[Saved material]
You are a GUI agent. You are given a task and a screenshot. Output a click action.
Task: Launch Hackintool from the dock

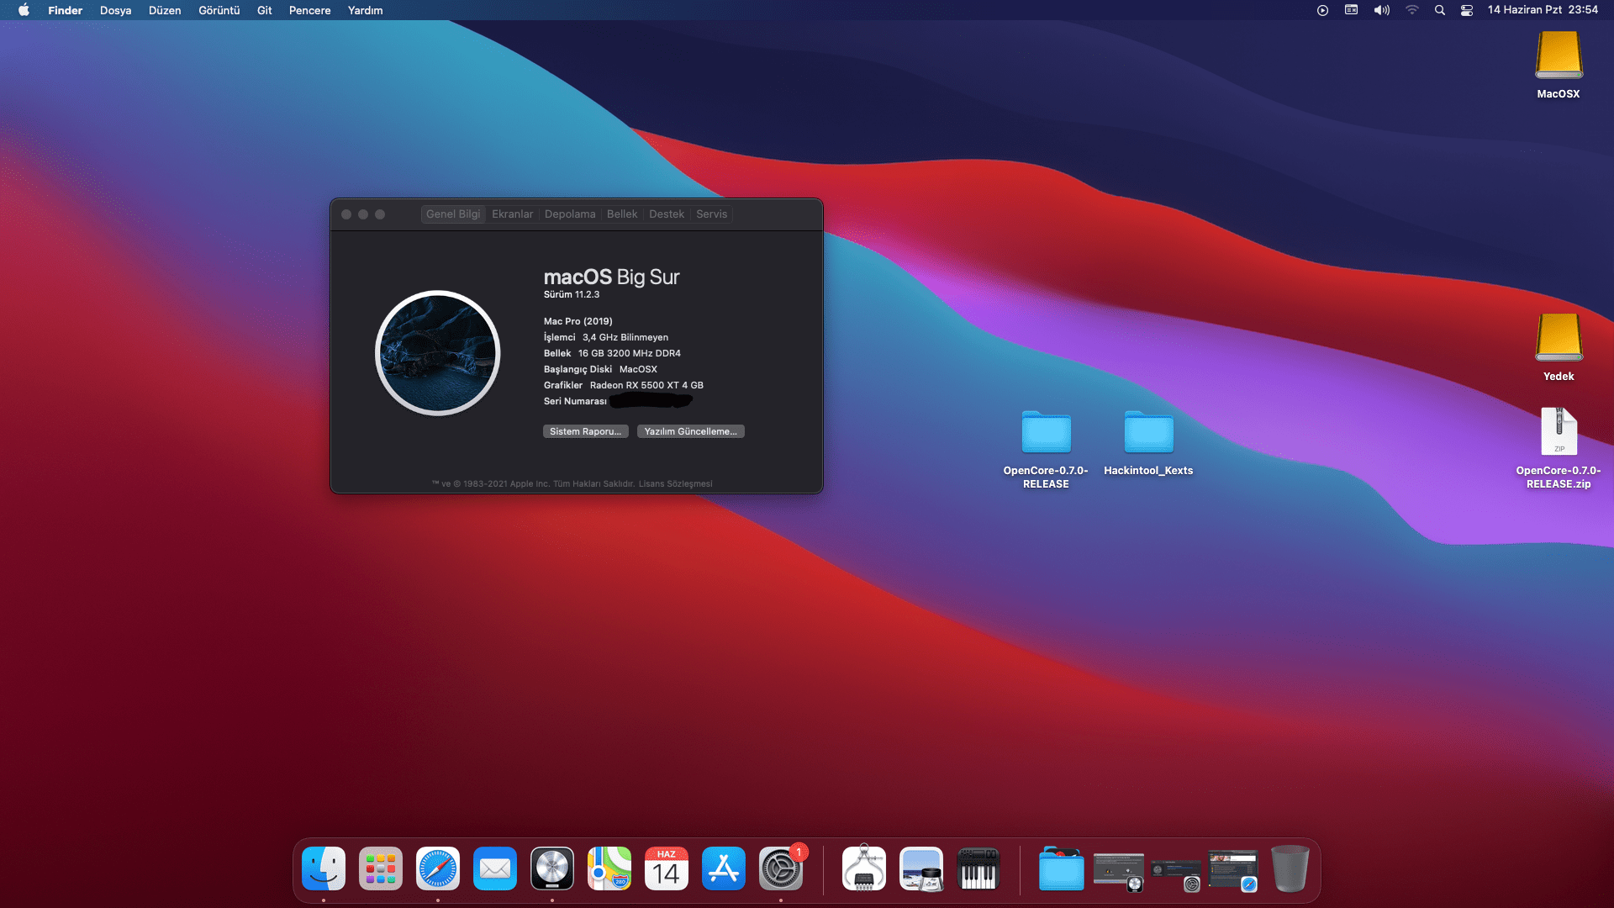(x=864, y=868)
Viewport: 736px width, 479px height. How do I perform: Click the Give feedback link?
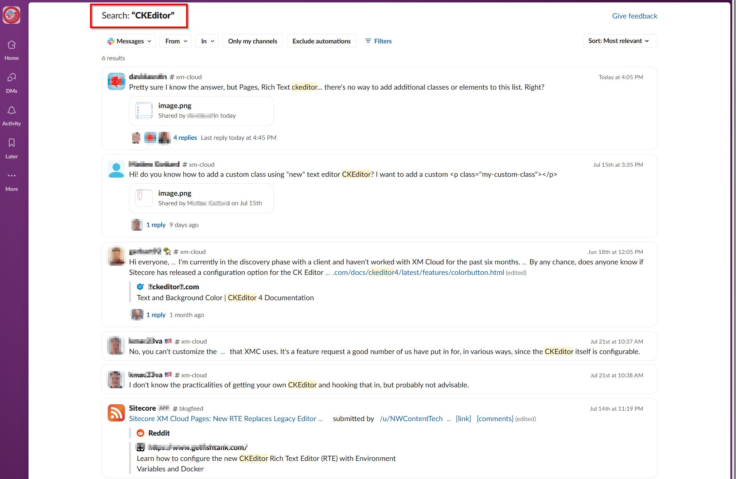[634, 16]
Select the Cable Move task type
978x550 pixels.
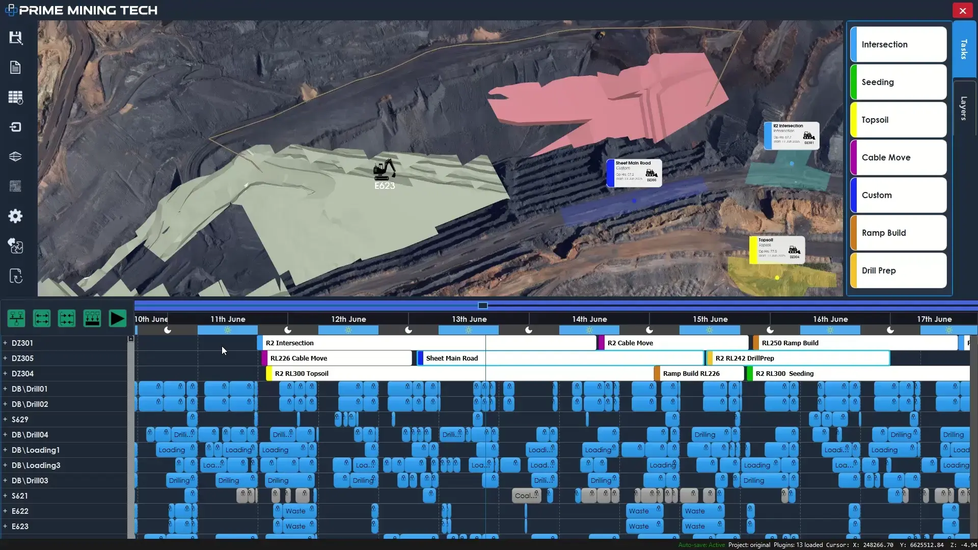(899, 157)
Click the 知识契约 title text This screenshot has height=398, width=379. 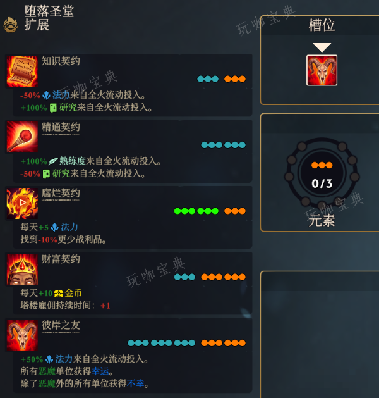pyautogui.click(x=61, y=61)
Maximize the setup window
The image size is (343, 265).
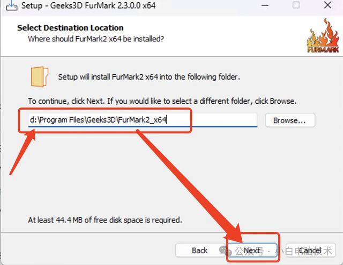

(WHAT YOU WILL DO) Copy the lines of the material from the one containing "Maximize the setup window" through the end, both included, and leave out the pictures.

(TASK RESULT)
Maximize the setup window
The image size is (343, 265).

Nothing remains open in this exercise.